II. Faire évoluer le modèle automobile : sobriété, plaisir, modernité, convivialité, modularité ; un nouvel imaginaire

Constat :

L’imaginaire positif associé de longue date à l’automobile s’érode avec la montée des contraintes qui lui sont associées (coût, pollution, encombrement). Le véhicule motorisé individuel restant indispensable pour nombre d’usages et de parts du territoire, un nouvel imaginaire correspondant aux attentes nouvelles doit émerger. La notion de « plaisir » a été évoquée par de nombreuses personnes auditionnées. Cette notion s’est doublée de l’enjeu de sérénité de la mobilité.
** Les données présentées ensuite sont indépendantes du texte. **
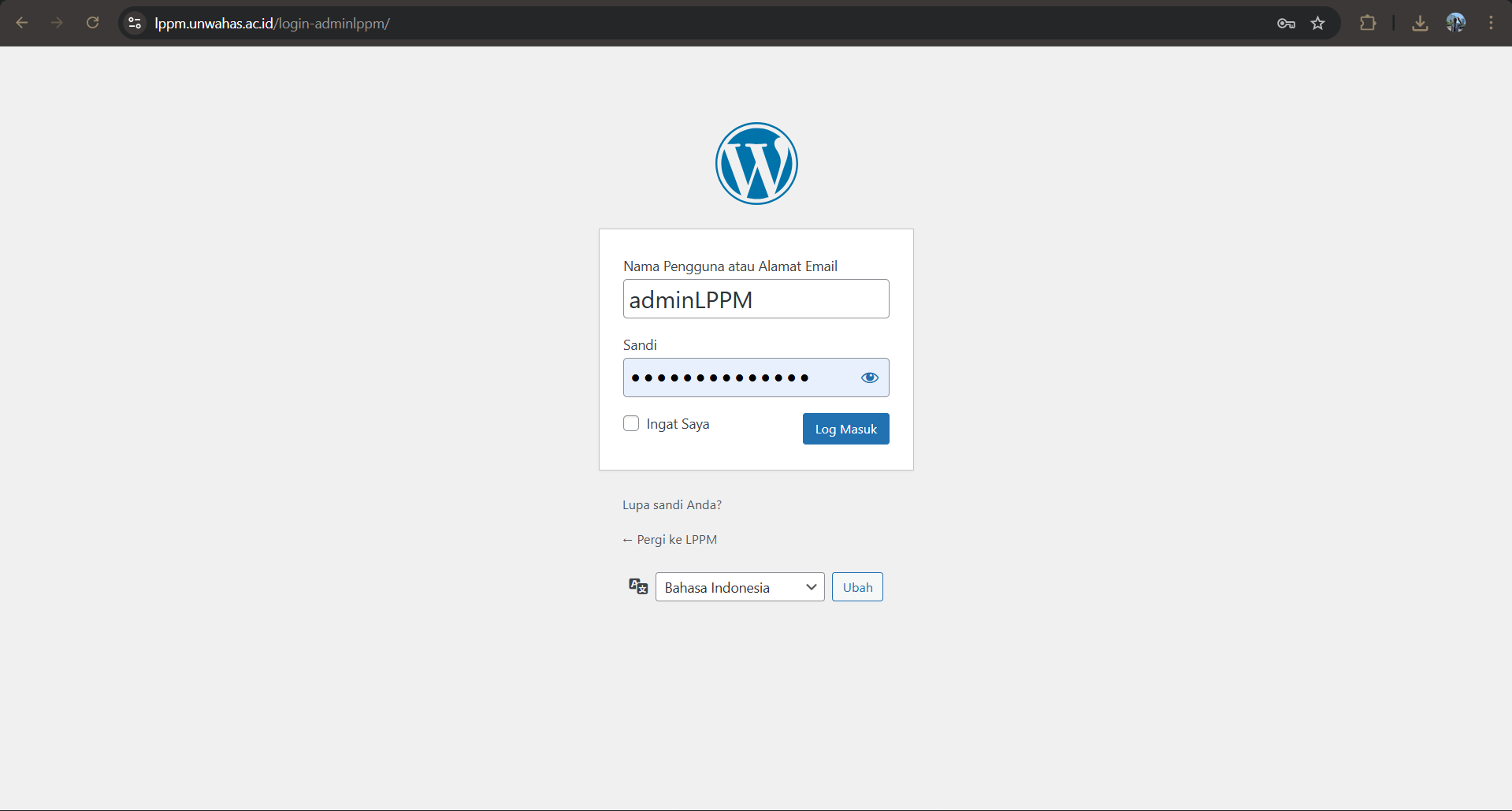Screen dimensions: 1512x811
Task: Open the browser Downloads icon
Action: [1420, 24]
Pour permettre la transition vers des mobilités plus sobres, il convient de ne pas le faire dans une optique d’austérité, mais de promouvoir les nouveaux véhicules et comportements en les rendant attractifs.

Recommandations :

• Faire de l’évolution du modèle automobile vers le véhicule écologique une priorité de la politique industrielle nationale et européenne, en coordination avec les constructeurs

• Contribuer à un nouvel imaginaire du véhicule en favorisant dans la communication publique (narration, concepts, images…) les critères de sobriété énergétiques (2l maximum aux 100 km), de moindre encombrement, de moindre pollution, les concepts de sérénité des déplacements et d‘agrément, aux dépens des critères de puissance et de vitesse ; mettre en évidence les surcoûts et surpollutions induits par la puissance inutile des véhicules

• Soutenir les innovations en matière :

- de véhicules de très petite taille (une place, deux places) faisant le lien entre 2-roues, 3-roues, 4-roues ;

- de « briques technologiques » permettant la réduction des consommations au niveau des moteurs, du poids, du roulement, des matériaux… ;

- de réduction du bruit ;

- de véhicule modulaire ;

- de services de mobilité (locations, véhicules partagés, etc.).
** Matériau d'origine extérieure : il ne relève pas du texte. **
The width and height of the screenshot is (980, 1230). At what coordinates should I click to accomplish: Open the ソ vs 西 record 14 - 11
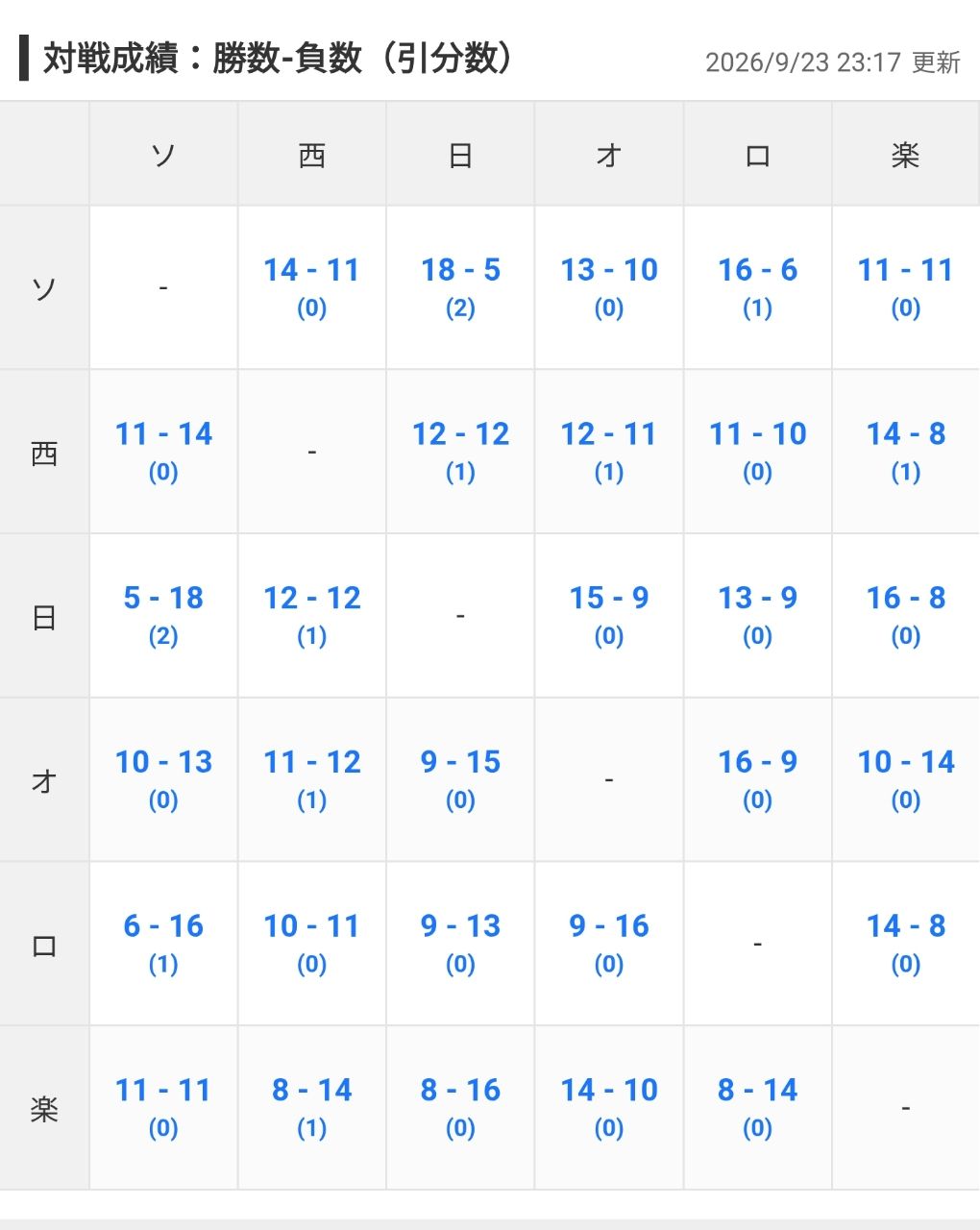[x=311, y=286]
• Favoriser le développement des nouvelles technologies de communication permettant un usage plus performant, plus écologique, plus serein et plus sécurisé des véhicules, notamment dans l’assistance à la conduite ; y compris les perspectives de « véhicule sans chauffeur »

• Faire évoluer les contraintes réglementaires pesant sur les petits véhicules, notamment les quadricycles, afin qu’ils puissent être utilisés partout et afin d’améliorer leur insertion dans le paysage des déplacements

• Étudier les diverses manières de diminuer le coût du permis de conduire

• Former les conducteurs à léco-conduite, notamment dans le cadre de leur activité professionnelle

• Favoriser le « retrofit » (mise à niveau en matière de pollution et de sobriété) par solutions innovantes pour les véhicules existants, notamment les diesels les plus polluants

• Favoriser l’adaptation des véhicules à essence pour qu’ils puissent utiliser du GPL ou du GNV

• Approfondir les études sanitaires sur les impacts de la pollution, et étudier de manière approfondie les impacts des polluants combinés, particules fines, polluants secondaires liés à l’essence…
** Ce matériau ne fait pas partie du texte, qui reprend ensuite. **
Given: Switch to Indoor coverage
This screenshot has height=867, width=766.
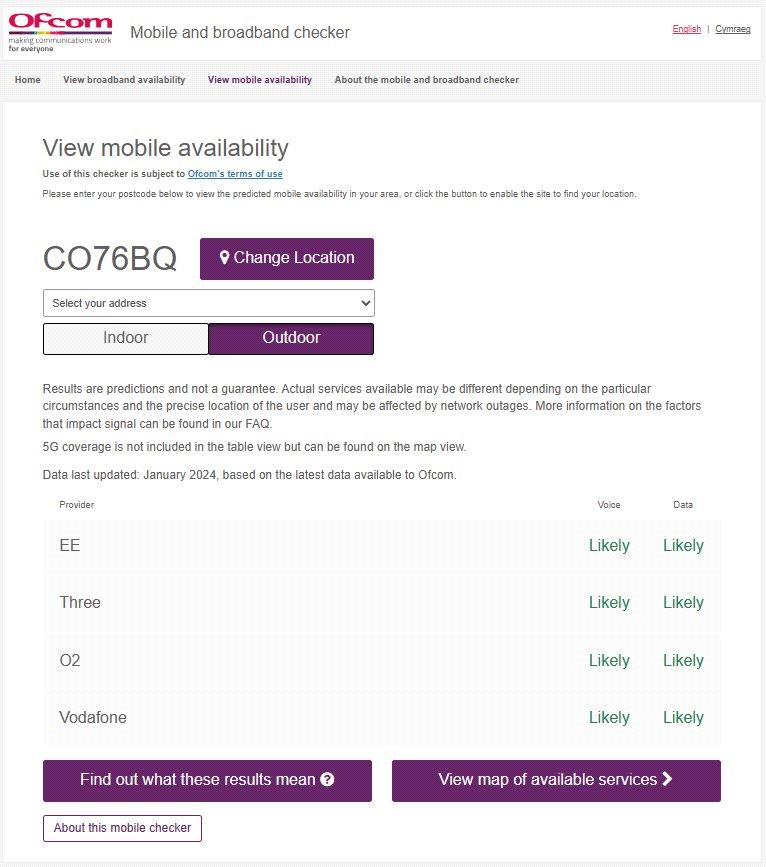Looking at the screenshot, I should pyautogui.click(x=126, y=338).
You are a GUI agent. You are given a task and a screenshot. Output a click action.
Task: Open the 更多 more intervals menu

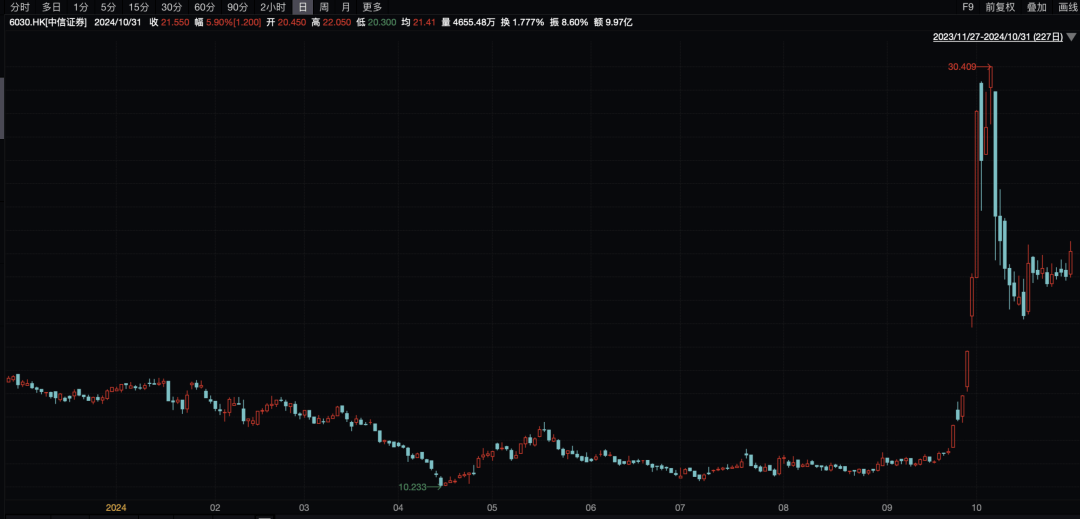tap(373, 7)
III. Contractualiser avec les constructeurs dans une optique de renouvellement du modèle automobile et de pérennisation des emplois

Constat :

L’industrie automobile est un des piliers de l’économie française. L’évolution des véhicules doit se faire en synergie avec les industriels. Le rôle de l’État est d’orienter et d’accompagner les évolutions les plus favorables à l’émergence des véhicules les plus adaptés aux besoins d’aujourd’hui. Et cela dans un contexte particulièrement fragile pour l’emploi dans la filière pour ce qui est du territoire national. L’aide publique doit être doublement conditionnée à l’évolution du modèle actuel vers une mobilité soutenable et au maintien de l’emploi.

Recommandations :

• Développer et pérenniser les outils de coordination de la filière industrielle (plateforme automobile) en veillant à l’intégration des différents acteurs, y compris PME, équipementiers et sous-traitants

• Coordonner la recherche sur le véhicule du futur (cf. l’exemple du MIT aux États-Unis) par la mise en réseau des pôles de compétitivité, centres de recherche, etc. par le développement des appels à manifestation d’intérêt favorisant les innovations en matière de véhicules et d’usages. Soutenir VeDeCom et Mov’eo, et veiller à ce qu'ils soient dotés de moyens financiers suffisants

• Conditionner les aides publiques qui soutiennent la filière au développement et à la commercialisation de véhicules plus sobres

• Mobiliser le grand emprunt et les investissements d’avenir en ce sens

• Assurer une continuité et une visibilité des aides publiques à la recherche et au développement en matière de technologies innovantes pour permettre une anticipation des stratégies des industriels et des consommateurs

• Organiser avec la filière la durabilité des véhicules (réduction de l’obsolescence), leur réparabilité, anticiper les normes de recyclabilité des pièces et matériaux, organiser la déconstruction, dans un esprit d’économie circulaire

• Systématiser l’analyse du cycle de vie (ACV) afin de promouvoir les véhicules ayant la plus faible empreinte écologique sur l’ensemble de leur cycle de vie. Faire un bilan carbone de tous les véhicules, et une évaluation TCO (Total Cost Analysis) du coût du véhicule en coût global (investissement + usage) sur sa durée de vie. Publier un classement annuel des véhicules les moins polluants basé non seulement sur les émissions de CO2 mais aussi sur les émissions de particules fines et de dioxyde d’azote

• Accompagner la profession dans la mise au point d’un business model de plus en plus tourné vers le service de mobilité (location, voiture partagée…)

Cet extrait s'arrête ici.